Set of tasks>
1) Copy out the entries word for word, from the line holding "You are a GUI" through the end of the entries, with both ends included. Leave the pictures out of your copy.
2) Write the next part of the passage on D&O insurance coverage for government investigations, picking up after its last sentence.

Selected passage>
May 23, 2012

D&O Coverage for Government Investigations

Riak Management

Few who occupy positions in senior management of a publicly traded corporation have shown much interest in their companies’ insurance program. There is one major exception to this proposition: D&O insurance. For at least the last decade, officers and directors have been keenly interested in the insurance coverage protection offered under their management liability insurance. World class corporate meltdowns and the boom of market bubbles popping spurred huge attention to D&O insurance for those serving corporations as officers and directors (as well at those considering such a role).

Dataset records>
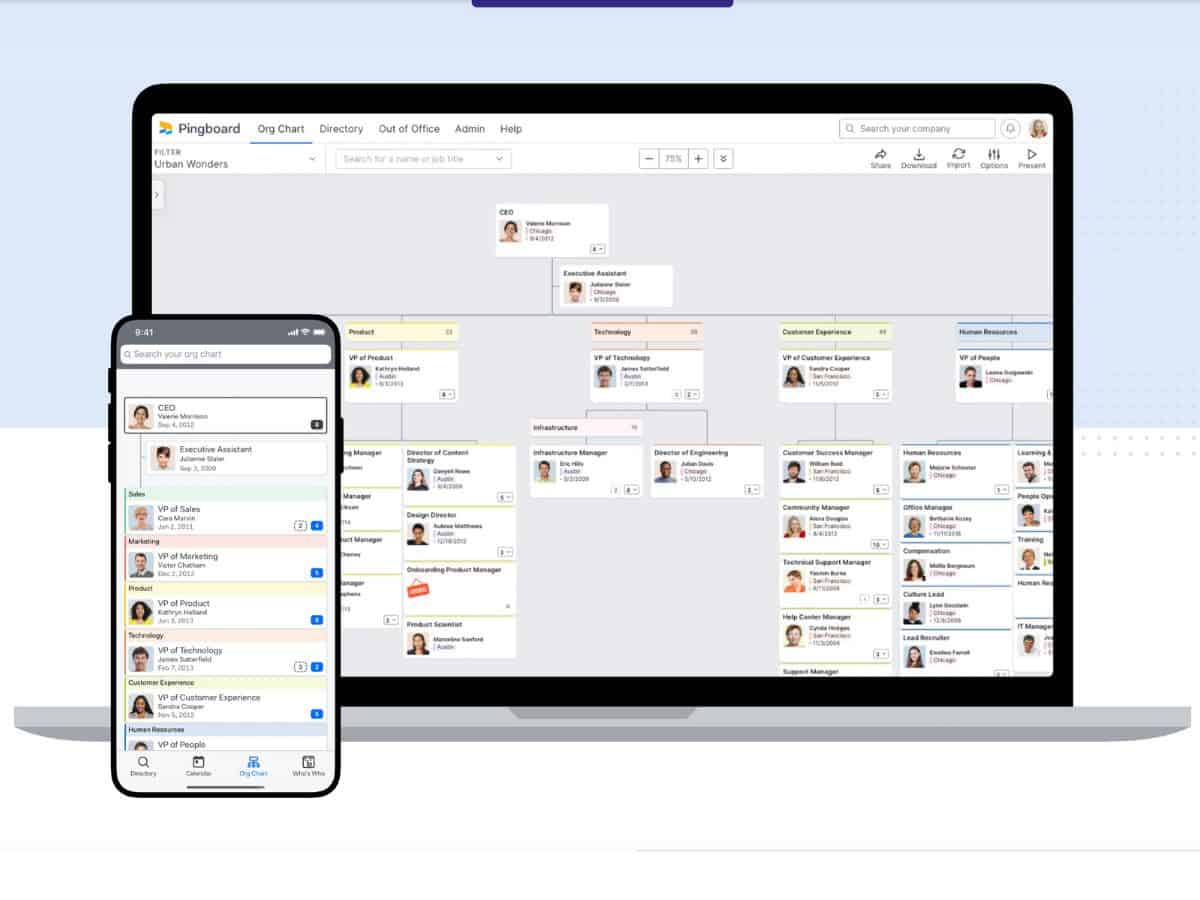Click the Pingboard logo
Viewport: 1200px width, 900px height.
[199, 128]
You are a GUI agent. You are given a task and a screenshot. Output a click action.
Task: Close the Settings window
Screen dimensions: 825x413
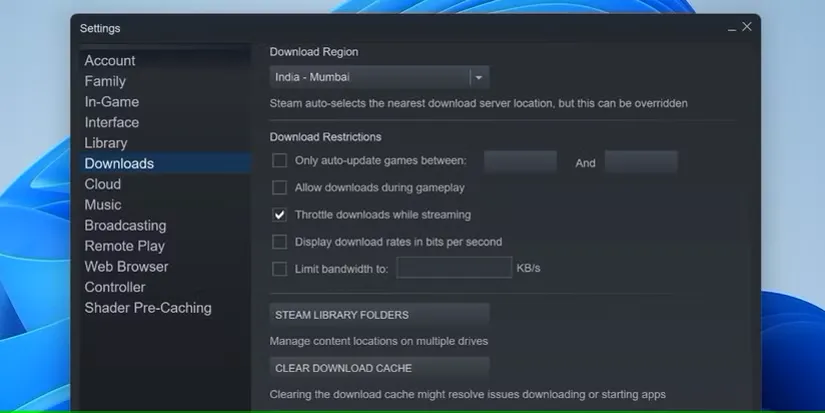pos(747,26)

Results for each task>
1)
You are a GUI agent. You are given a task and a screenshot. Output a click action.
Task: Close the Settings window
Screen dimensions: 825x413
pos(747,26)

2)
Unlike many other types of insurance policies these days, D&O coverage still provides a relatively broad scope of protection. One area where some insurance companies argue their insurance is not so broad, however, involves the coverage for government investigations. Most D&O insurance policies promise some measure of insurance protection against “regulatory and governmental” investigations, “administrative or regulatory proceedings” and criminal proceedings. However, many insurance companies will argue this coverage is not triggered until certain documents are prepared by the investigating entity and until they are prepared and drafted in a very specific way. For instance, does the investigation start when a subpoena is served or only when a “formal” investigative order is issued under the insurance policy? Insurance companies may argue that they are not on the hook for millions of dollars in “loss” until certain specific aspects of the investigation come to pass. 

Policyholders should examine these arguments carefully as they may be without merit. For example, this past December, a New York federal court ruled that the policyholder had insurance coverage for the costs of dealing with a federal investigation and a state regulators’ subpoena after the insurance company refused to pay the claim. Other courts have reached similar decisions. In a United States Court of Appeals case, the court held that viewing a grand-jury subpoena and investigations as “claims” was a reasonable construction of the D&O policy.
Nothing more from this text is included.